(Pixel coordinate grounding data)
● ● ● ● ●

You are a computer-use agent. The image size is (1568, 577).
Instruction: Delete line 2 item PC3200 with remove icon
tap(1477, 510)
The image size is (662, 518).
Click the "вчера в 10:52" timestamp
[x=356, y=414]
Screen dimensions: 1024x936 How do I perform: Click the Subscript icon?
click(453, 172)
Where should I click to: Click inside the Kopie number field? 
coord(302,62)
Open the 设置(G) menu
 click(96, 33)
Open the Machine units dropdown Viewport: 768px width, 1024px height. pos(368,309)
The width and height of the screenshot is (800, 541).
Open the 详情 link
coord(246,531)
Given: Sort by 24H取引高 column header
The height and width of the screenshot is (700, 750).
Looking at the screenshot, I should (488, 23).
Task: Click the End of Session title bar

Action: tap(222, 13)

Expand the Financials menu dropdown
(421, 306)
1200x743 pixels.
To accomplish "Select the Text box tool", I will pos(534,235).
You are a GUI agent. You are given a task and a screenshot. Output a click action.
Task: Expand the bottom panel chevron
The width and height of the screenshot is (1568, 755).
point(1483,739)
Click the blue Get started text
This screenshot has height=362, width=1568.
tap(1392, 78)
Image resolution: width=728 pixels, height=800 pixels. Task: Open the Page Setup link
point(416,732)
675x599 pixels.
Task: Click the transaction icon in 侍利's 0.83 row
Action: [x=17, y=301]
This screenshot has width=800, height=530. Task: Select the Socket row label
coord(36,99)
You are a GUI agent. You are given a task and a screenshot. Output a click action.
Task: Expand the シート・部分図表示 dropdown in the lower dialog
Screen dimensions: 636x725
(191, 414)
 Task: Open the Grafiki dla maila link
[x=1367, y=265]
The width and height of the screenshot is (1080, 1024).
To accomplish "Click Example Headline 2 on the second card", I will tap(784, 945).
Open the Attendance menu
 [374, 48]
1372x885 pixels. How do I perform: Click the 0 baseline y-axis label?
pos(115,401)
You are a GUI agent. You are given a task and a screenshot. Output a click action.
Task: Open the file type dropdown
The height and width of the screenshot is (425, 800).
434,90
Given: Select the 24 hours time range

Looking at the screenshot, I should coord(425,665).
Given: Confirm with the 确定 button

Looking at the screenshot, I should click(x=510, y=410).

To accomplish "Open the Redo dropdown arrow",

● ● ● ● ●

▶ _What needs to be done_:
The expected result is every line above containing the string "size".

▶ _Solved exercise_:
You are a computer-use agent. The image size is (1568, 577).
The image size is (662, 518).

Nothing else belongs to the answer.